In: Accounting
Discuss the how residence sales are treated under the tax law. You may want to refer to Section 121 of the tax code and to the IRS publication 523. What are the requirements for it to qualify as a "residence" sale? What are the limitations? Why does the law provide this benefit to taxpayers? What if the taxpayer has more than one home, can 2 or more homes qualify? What is the 2-year rule all about?
Publication 523 publication provides an explanation on the tax rules that apply on selling (or otherwise give up ownership of) a home. In general, for qualifying for the Section 121 exclusion, it is important to meet both the ownership test and the use test. You will be allowed for the exclusion if you have owned and used the home as the main home for a period aggregating at least two years out of the five years prior to its date of sale. Moreover meet the ownership and use tests during different two year periods. But must meet both tests during the 5-year period ending on the date of the sale. Usually, you're not eligible for the exclusion if are excluded the gain from the sale of another home during the 2-year period prior to the sale of your home.
The limitation is that the duration inhibits quick transactions and exchanges in the real estate market since the approval takes time. The benefit gained is that it creates deferred tax system for the tax payers or investors.

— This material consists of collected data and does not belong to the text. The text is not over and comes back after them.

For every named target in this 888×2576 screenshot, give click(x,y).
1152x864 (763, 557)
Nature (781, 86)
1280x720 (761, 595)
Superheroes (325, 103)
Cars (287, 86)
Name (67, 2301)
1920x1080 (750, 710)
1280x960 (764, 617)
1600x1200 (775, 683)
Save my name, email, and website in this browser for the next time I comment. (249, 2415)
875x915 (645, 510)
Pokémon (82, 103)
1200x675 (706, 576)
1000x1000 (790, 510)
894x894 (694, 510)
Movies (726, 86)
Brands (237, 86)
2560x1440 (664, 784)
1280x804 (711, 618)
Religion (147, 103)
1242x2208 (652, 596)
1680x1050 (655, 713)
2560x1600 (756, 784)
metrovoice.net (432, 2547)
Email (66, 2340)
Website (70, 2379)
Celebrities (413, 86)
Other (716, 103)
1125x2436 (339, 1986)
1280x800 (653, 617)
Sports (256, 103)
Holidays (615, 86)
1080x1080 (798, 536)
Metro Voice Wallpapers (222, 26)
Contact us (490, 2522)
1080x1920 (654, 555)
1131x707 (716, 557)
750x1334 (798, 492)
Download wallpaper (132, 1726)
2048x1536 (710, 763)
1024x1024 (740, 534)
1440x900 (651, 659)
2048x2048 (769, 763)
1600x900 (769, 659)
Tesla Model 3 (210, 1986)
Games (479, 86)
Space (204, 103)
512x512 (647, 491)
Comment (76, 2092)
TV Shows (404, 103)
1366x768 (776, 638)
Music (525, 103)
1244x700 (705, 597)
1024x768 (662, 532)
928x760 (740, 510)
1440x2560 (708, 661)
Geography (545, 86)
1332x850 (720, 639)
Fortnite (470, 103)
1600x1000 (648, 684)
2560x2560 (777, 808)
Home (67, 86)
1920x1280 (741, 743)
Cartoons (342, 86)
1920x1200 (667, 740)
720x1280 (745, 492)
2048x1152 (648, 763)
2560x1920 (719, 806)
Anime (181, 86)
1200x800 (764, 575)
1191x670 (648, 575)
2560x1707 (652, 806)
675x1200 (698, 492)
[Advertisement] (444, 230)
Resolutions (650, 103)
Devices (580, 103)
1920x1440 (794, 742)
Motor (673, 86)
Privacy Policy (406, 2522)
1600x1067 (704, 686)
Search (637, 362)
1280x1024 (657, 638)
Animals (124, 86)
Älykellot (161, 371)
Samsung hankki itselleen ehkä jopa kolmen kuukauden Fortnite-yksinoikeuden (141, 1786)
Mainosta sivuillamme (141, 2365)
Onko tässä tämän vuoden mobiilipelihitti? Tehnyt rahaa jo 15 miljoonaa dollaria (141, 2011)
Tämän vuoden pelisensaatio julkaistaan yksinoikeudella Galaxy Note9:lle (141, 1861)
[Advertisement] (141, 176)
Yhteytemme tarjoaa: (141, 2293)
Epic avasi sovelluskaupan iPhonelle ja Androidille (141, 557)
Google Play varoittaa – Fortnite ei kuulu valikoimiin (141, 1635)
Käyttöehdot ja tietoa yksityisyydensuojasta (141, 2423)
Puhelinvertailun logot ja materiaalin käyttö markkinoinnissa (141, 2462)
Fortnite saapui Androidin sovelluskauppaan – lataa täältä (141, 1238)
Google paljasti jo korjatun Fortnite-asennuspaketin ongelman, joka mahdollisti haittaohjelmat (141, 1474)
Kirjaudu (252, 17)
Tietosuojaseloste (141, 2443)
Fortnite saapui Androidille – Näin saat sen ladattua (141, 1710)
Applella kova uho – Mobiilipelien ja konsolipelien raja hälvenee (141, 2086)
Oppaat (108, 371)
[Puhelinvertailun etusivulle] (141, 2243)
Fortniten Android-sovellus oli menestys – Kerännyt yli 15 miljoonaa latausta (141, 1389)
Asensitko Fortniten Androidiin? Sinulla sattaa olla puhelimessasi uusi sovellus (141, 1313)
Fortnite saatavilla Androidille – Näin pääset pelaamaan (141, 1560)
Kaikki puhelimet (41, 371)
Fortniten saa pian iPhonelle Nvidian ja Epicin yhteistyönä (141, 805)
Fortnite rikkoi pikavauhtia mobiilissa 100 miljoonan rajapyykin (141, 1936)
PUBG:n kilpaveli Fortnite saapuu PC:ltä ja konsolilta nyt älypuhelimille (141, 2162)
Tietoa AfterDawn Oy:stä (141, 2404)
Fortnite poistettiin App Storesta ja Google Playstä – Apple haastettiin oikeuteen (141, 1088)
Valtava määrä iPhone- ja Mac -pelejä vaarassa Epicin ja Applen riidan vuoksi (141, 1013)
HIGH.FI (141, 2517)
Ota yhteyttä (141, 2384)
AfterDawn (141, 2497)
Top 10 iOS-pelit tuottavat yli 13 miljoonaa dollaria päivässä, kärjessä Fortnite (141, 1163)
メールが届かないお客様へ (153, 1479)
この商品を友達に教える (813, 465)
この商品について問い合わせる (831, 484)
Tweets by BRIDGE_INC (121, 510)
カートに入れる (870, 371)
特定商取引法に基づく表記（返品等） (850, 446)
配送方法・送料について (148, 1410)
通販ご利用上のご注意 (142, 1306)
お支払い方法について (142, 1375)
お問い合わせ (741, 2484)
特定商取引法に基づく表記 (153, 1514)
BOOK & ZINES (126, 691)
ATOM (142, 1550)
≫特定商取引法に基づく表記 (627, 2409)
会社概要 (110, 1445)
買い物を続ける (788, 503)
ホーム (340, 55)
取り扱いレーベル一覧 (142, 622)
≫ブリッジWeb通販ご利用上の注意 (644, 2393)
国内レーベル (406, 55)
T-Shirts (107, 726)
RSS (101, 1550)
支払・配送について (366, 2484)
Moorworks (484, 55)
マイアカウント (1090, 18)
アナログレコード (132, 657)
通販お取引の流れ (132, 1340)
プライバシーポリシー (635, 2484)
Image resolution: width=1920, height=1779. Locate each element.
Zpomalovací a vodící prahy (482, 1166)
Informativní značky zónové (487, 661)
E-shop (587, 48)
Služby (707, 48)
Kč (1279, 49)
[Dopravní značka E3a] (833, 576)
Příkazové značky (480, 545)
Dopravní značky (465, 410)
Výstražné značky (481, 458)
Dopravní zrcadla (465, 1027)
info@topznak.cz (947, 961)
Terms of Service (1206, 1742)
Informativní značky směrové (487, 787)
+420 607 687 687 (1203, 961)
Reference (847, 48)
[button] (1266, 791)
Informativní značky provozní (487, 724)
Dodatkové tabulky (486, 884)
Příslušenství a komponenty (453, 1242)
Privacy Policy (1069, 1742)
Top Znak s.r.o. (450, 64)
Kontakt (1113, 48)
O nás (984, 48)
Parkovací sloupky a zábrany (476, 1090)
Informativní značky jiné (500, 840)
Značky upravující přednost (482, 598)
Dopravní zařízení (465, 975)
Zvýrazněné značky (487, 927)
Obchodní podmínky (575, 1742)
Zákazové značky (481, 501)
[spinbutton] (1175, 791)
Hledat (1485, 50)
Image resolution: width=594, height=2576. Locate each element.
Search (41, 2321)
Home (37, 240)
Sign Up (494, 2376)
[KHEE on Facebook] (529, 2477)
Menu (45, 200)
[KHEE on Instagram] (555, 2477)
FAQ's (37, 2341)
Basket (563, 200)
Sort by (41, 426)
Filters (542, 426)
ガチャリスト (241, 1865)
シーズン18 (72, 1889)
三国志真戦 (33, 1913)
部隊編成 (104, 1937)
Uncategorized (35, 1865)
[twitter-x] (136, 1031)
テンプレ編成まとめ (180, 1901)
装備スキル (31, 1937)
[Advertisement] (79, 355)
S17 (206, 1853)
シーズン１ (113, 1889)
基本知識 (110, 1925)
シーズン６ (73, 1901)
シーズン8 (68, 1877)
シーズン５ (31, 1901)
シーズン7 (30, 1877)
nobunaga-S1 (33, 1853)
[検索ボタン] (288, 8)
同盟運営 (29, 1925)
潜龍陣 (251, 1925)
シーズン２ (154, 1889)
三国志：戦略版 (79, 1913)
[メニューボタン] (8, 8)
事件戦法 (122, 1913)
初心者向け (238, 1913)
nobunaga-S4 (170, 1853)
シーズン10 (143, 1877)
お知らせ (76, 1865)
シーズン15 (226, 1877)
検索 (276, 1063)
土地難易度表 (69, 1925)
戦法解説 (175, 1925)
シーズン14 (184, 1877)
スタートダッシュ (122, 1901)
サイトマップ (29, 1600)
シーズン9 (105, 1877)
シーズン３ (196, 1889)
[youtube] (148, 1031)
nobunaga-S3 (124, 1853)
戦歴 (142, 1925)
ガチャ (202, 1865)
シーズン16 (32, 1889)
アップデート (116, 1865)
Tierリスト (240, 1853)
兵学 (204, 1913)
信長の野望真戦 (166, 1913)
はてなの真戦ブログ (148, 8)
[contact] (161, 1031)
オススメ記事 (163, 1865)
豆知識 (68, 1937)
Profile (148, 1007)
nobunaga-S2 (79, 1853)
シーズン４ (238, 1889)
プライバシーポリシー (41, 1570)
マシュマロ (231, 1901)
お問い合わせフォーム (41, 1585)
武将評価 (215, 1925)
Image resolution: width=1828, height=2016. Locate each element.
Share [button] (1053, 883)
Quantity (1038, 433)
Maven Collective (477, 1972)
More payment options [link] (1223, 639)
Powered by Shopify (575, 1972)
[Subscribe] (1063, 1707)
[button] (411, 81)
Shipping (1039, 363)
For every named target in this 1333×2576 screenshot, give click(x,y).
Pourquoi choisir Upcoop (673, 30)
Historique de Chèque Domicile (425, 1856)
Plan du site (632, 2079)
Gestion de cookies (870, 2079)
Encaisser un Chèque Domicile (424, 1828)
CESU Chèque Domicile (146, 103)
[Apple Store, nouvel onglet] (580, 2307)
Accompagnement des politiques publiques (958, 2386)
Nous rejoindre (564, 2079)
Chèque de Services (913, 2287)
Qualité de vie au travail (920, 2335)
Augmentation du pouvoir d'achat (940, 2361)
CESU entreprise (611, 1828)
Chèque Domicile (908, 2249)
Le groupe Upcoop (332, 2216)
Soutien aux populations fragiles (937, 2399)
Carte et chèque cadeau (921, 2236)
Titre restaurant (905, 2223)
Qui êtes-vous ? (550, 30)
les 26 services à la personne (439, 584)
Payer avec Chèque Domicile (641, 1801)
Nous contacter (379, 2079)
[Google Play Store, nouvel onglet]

The current tax laws facilitate a lower benefit to those who buy a single house property for residence (self-occupied house) compared to the investor who invests in property to earn higher income.
Furthermore, two or more homes may qualify depending on the ownership structure especially if not shared.
The 2-year rule stipulates that the owner of the residential property must have been lived at that residence for at least 24 months (730 days) and have the principal residence title for two years out of the five for ownership.